In the EU, the European Medicines Agency’s Committee for Medicinal Products for Human Use (CHMP) is reviewing the Marketing Authorization Application for betrixaban under a standard 210-day review period.
About Portola Pharmaceuticals, Inc.
Portola Pharmaceuticals is a biopharmaceutical company developing product candidates that could significantly advance the fields of thrombosis and other hematologic diseases. The Company is advancing three programs, including betrixaban, an oral, once-daily Factor Xa inhibitor; AndexXa™ (andexanet alfa), a recombinant protein designed to reverse the anticoagulant effect in patients treated with an oral or injectable Factor Xa inhibitor; and cerdulatinib, a Syk/JAK inhibitor in development to treat hematologic cancers.
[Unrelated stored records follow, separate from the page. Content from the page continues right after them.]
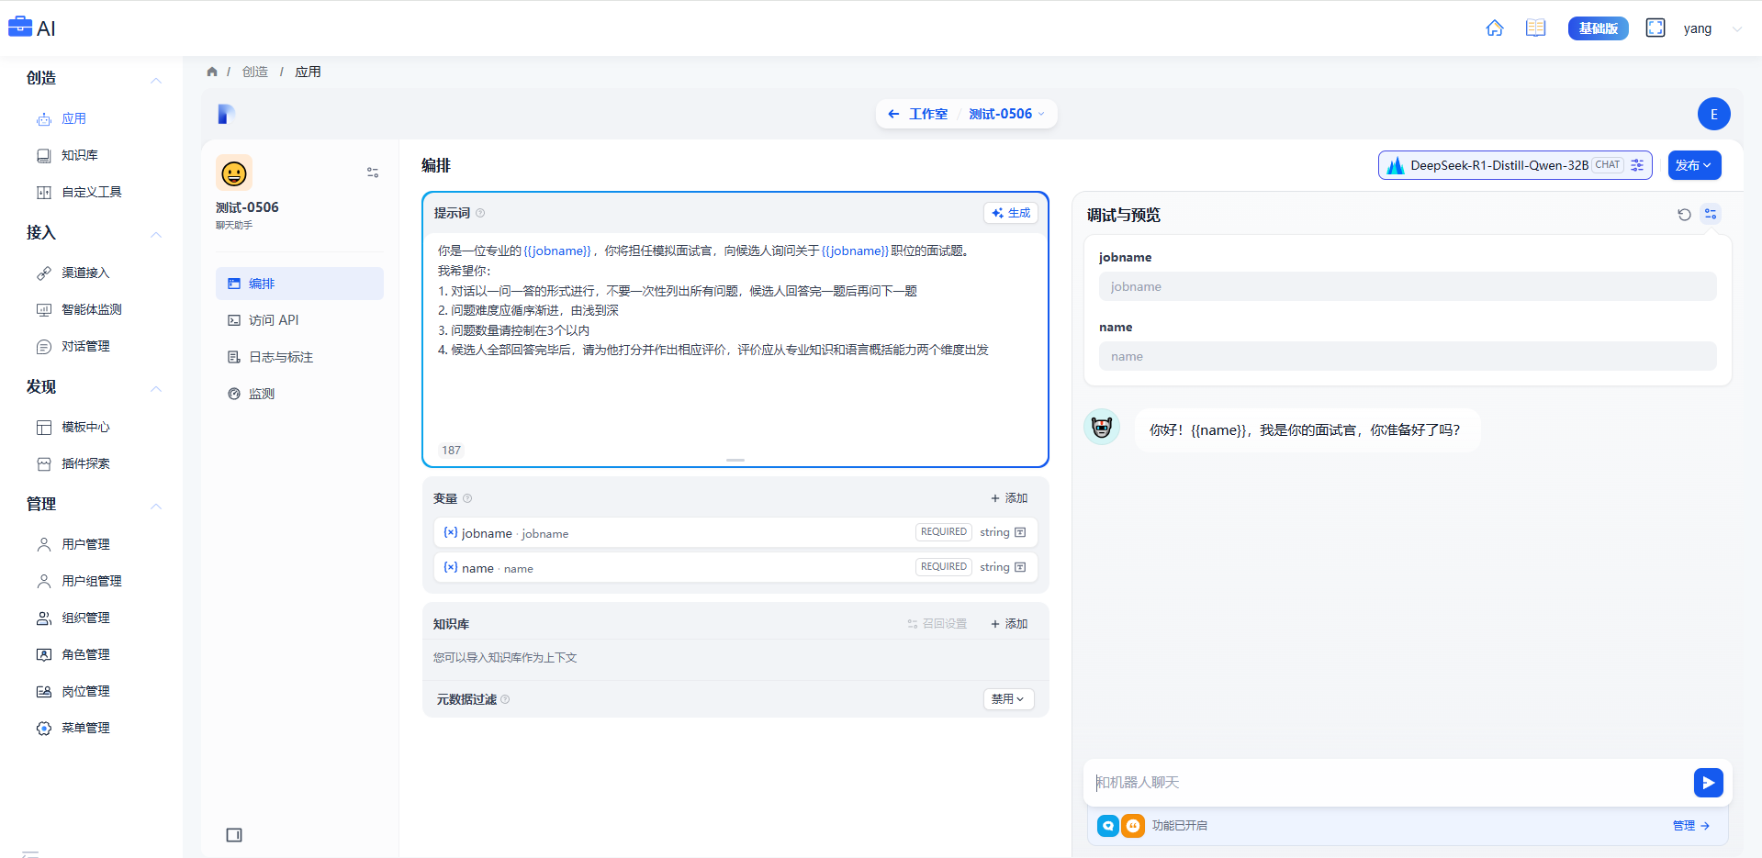
Task: Click the home icon in top bar
Action: tap(1494, 28)
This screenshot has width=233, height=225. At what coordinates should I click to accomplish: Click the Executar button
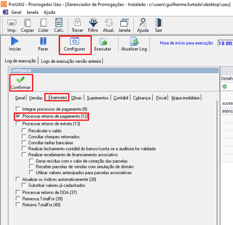[103, 44]
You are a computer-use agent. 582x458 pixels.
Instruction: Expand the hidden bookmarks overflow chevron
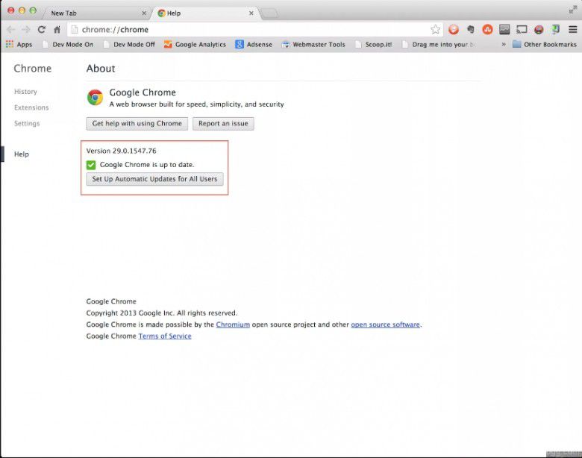pos(504,45)
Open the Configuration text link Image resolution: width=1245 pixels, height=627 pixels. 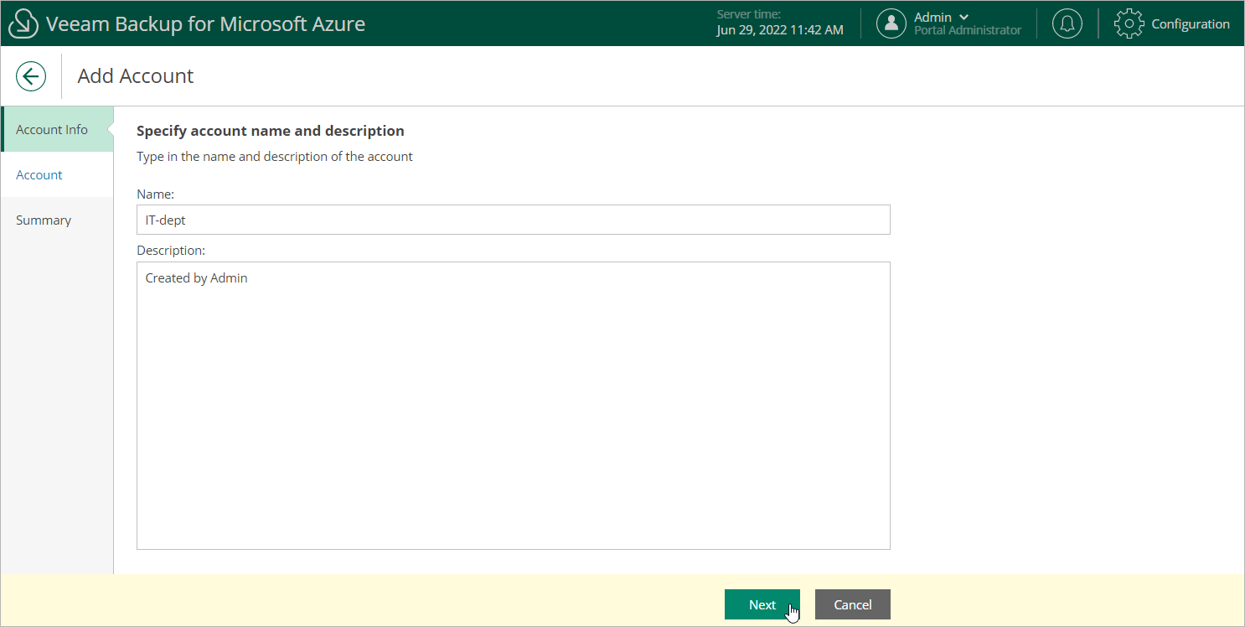pyautogui.click(x=1190, y=23)
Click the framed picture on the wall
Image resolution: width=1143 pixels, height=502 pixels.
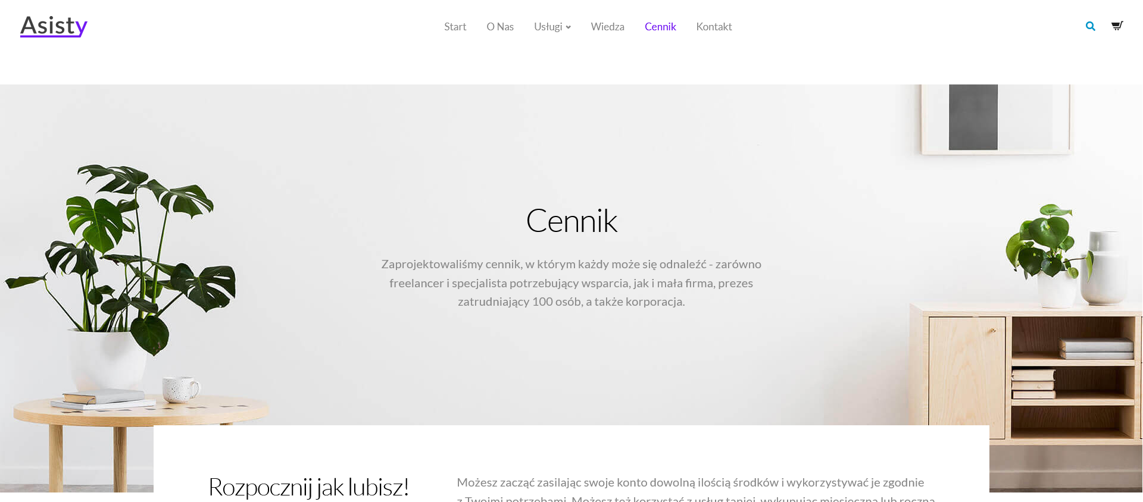pyautogui.click(x=995, y=118)

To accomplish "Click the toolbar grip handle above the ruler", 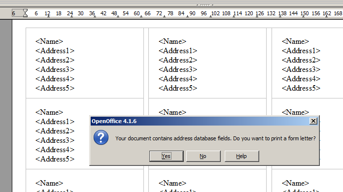I will tap(205, 5).
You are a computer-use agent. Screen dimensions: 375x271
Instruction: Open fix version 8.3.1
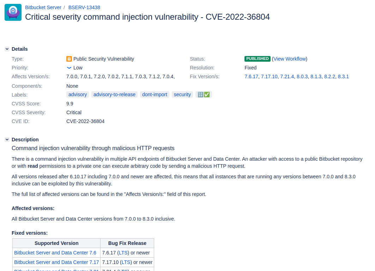click(343, 76)
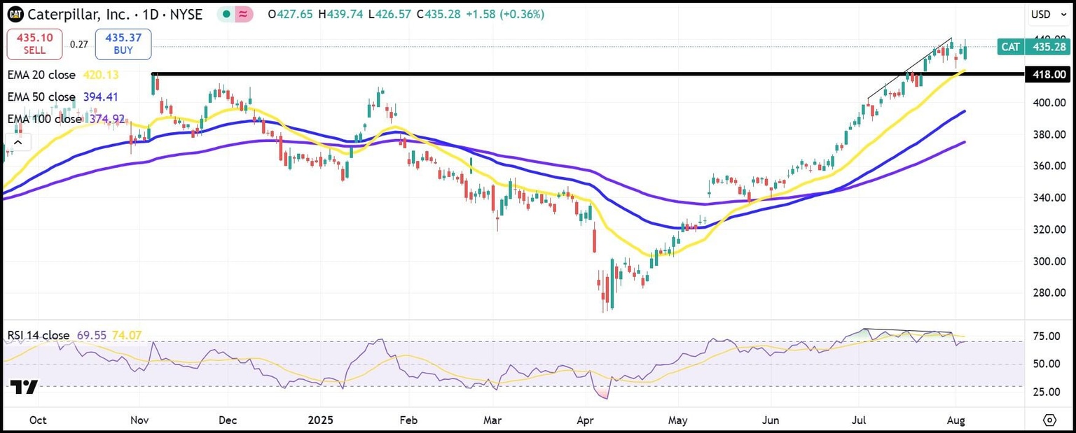Click the purple RSI band area
This screenshot has width=1076, height=433.
[490, 364]
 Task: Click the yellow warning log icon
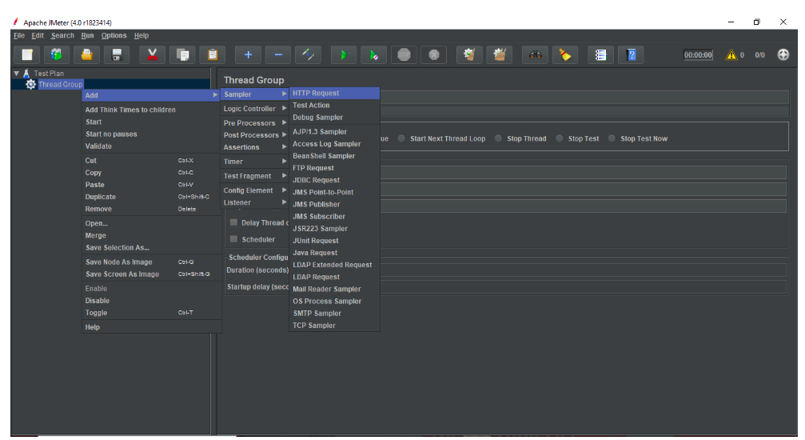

Portola's partnered program is focused on developing selective Syk inhibitors for inflammatory conditions. For more information, visit www.portola.com and follow the Company on Twitter @Portola_Pharma.
Forward-looking Statements
Statements contained in this press release regarding matters that are not historical facts are "forward-looking statements" within the meaning of the Private Securities Litigation Reform Act of 1995. Because such statements are subject to risks and uncertainties, actual results may differ materially from those expressed or implied by such forward-looking statements. Such statements include, but are not limited to, statements regarding development of our product candidates, our regulatory applications and estimated timelines associated therewith, including our expression of confidence in the potential for betrixaban to be approved as the first anticoagulant for extended-duration VTE prophylaxis in high-risk acute medically ill patients. Risks that contribute to the uncertain nature of the forward-looking statements include: our potential failure to obtain regulatory approval for one or more of our product candidates, our expectation that we will incur losses for the foreseeable future and will need additional funds to finance our operations; the results of our clinical trials related to the efficacy and safety of our product candidates; our potential inability to manufacture our product candidates on a commercial scale in a timely or cost-efficient manner; the accuracy of our estimates regarding expenses and capital requirements; regulatory developments in the United States and foreign countries; our ability to obtain and maintain intellectual property protection for our product candidates; and our ability to retain key scientific or management personnel. These and other risks and uncertainties are described more fully in our most recent filings with the Securities and Exchange Commission, including our most recent quarterly report on Form 10-Q, which was filed on November 7, 2016. All forward-looking statements contained in this press release speak only as of the date on which they were made. We undertake no obligation to update such statements to reflect events that occur or circumstances that exist after the date on which they were made.